13. Last minute pre-electoral poll of reputable survey agency shows smaller number “undecided” voters but little change from previous poll results. Responses to questions re favorite party produced following results: PCI 14 percent, PSI 12.1 percent, PSDI 7.1 percent, PRI-PR 1.4 percent, DC 42.3 percent, PLI 5 percent, PNM 2.8 percent, PMP 2.8 percent and MSI 3.6 percent; other parties one half of 1 percent and “undecided” 8.4 percent. Researchers feel (on basis analysis other questions) at least one half “undecided” actually PCI voters and should be added to above percentages for total 18.2 percent Communist vote. Poll forecasts no major shifts from 1953 percentages with possible exception slight decrease PCI vote and slight rise in PSDI and PLI votes. Poll taken after launching Sputnik III but before French crisis and May 20 Soviet note offering Italy treaty friendship and non-aggression. Latter obviously intended influence Italian elections but not expected have important effect.

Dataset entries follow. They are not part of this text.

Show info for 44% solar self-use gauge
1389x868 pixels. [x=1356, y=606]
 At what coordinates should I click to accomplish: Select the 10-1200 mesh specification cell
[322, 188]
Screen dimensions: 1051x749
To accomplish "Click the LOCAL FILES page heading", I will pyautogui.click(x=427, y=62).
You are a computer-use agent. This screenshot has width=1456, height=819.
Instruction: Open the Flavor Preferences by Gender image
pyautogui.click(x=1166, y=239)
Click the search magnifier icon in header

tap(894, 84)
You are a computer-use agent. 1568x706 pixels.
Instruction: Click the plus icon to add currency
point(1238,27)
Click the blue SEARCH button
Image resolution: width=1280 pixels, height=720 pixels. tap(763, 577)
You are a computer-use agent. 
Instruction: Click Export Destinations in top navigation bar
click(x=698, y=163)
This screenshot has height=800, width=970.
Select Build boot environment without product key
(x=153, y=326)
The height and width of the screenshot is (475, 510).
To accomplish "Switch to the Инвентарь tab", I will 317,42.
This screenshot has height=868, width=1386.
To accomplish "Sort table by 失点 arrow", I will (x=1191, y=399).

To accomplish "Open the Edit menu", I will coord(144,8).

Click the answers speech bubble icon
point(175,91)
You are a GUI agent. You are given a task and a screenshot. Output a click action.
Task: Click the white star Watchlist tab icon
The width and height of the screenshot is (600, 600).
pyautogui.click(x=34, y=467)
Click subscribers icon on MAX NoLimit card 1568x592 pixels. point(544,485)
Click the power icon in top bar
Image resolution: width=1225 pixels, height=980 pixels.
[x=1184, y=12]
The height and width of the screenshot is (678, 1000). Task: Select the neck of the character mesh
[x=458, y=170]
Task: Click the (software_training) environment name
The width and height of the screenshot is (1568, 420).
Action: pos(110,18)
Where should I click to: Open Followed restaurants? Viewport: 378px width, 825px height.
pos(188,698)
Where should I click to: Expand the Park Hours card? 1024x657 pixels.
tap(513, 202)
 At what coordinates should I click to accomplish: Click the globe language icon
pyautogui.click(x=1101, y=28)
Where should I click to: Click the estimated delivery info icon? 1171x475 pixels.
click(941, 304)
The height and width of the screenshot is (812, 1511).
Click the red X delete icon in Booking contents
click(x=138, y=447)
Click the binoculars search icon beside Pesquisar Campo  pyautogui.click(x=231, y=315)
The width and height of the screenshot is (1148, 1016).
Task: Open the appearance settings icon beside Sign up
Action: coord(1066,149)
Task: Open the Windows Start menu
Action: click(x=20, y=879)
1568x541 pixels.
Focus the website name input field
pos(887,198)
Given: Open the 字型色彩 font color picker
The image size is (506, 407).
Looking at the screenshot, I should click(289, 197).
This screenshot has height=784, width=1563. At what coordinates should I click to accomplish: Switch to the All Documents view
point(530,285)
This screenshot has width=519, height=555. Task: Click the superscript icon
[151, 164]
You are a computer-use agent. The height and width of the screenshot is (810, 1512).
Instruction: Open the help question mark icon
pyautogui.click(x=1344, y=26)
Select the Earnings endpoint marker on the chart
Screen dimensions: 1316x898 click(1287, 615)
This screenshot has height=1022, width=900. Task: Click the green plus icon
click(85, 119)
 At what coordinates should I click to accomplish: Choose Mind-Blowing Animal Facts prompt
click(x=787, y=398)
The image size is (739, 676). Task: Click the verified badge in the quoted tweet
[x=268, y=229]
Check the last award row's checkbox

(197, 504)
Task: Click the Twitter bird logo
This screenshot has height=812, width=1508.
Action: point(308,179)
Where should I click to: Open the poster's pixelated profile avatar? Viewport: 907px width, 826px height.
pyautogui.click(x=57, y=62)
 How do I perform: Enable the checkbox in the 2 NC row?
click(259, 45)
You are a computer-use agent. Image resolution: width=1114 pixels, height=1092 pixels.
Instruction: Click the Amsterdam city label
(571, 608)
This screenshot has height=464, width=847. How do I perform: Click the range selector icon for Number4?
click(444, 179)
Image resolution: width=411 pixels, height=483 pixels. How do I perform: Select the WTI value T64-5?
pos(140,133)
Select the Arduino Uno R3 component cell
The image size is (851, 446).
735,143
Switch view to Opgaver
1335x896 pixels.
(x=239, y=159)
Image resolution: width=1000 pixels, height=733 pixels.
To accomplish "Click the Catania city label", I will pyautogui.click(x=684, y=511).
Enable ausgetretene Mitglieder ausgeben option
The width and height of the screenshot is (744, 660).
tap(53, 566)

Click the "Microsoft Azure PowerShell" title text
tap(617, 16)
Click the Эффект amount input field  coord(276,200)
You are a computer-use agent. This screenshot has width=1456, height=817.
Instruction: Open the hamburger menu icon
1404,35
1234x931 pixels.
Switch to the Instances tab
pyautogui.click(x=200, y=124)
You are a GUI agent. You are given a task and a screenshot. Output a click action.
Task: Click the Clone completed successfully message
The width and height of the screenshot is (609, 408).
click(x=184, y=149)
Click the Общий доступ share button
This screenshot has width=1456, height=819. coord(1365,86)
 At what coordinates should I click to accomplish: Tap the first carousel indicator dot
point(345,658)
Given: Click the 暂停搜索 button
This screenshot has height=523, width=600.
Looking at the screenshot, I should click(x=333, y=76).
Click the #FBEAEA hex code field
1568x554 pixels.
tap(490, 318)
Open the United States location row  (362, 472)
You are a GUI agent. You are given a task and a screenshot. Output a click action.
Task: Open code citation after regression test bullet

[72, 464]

14. In summary DC will continue as leading party although it will still be unable form majority government by itself. Communist-Socialist vote will probably again represent about one-third of electorate despite some Communist losses, especially to Socialists. Right appears to be on decline with good chance Lauro will emerge largest Rightist party. Liberals expected to make comparatively large gains. Basic post-election problems will continue to be (1) DC’s ability to form stable coalition; and (2) Socialist unification. Embassy’s views on these problems will be reported when full election picture is known.

Zellerbach
  1. Source: Department of State, Central Files, 765.00/5–2258. Confidential. Transmitted in two sections. Repeated to Bonn, London, Paris, and Athens.
  2. Following the conviction of the Bishop of Prato, the Catholic Bishops of Italy issued a strongly-worded condemnation of the court’s action. The members of the court were threatened with excommunication. The Republican (PRI) and Radical (PR) Parties responded with a memorandum to the Prime Minister attacking Church interference in civil affairs.
  3. Apparent reference to the so-called “secret speech” on Stalin’s regime that Khrushchev made to the 20th Congress of the Communist Party of the Soviet Union in February 1956.
  4. Not identified.
  5. On the night of May 13–14, French troops seized control of the Government of Algeria in order to prevent the formation of a government under Pierre Pflimlin. The Pflimlin government won a vote of confidence from the French National Assembly on May 14. On May 15, General Charles de Gaulle announced his readiness to assume the government of France. At a May 19 Paris press conference, de Gaulle reiterated his willingness to assume control of the government.